- **REQUEST**: Rewrite the rows from the line with "Turn off Depth of Field" up to and including the line with "[x=381, y=800]", switching "Depth of Field" to "Motion Blur" and keeping everything else the same. Leave the pictures out of your answer.

- **SUPPLIED MATERIAL**:
START

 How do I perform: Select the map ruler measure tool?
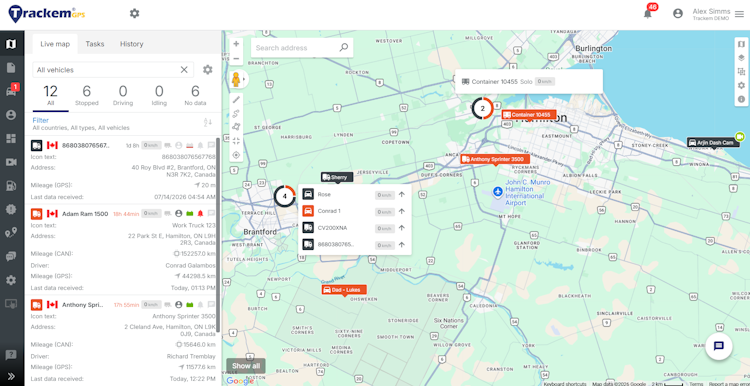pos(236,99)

END
START

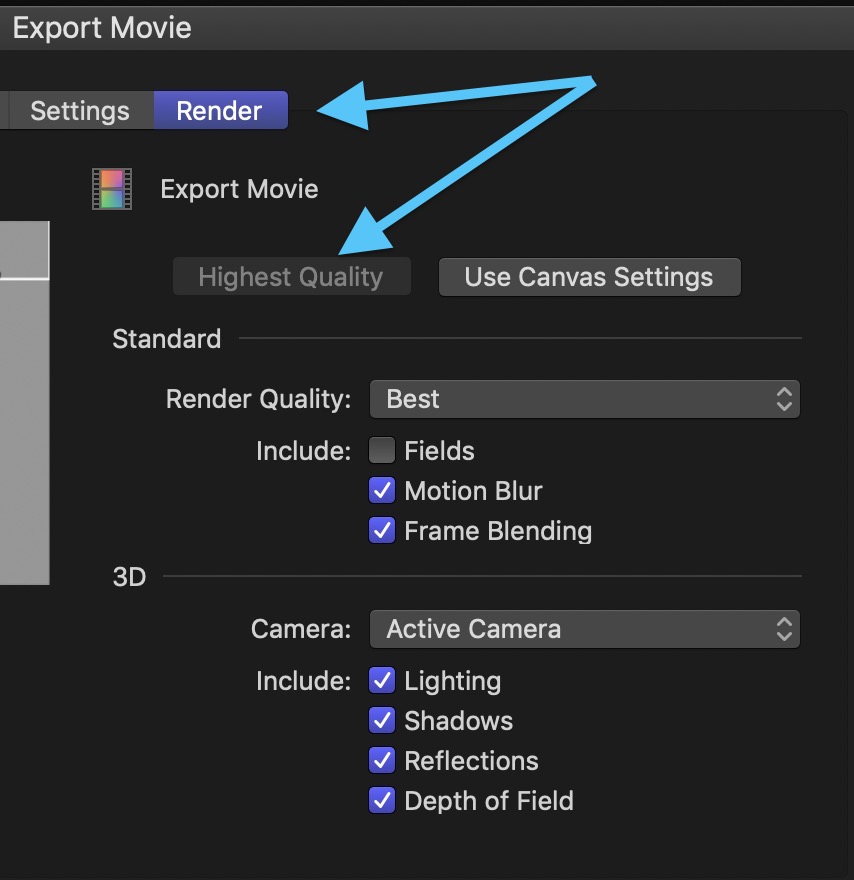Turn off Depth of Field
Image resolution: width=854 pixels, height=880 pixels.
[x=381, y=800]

END

- **WRITTEN SOLUTION**:
Turn off Motion Blur
Image resolution: width=854 pixels, height=880 pixels.
[x=381, y=800]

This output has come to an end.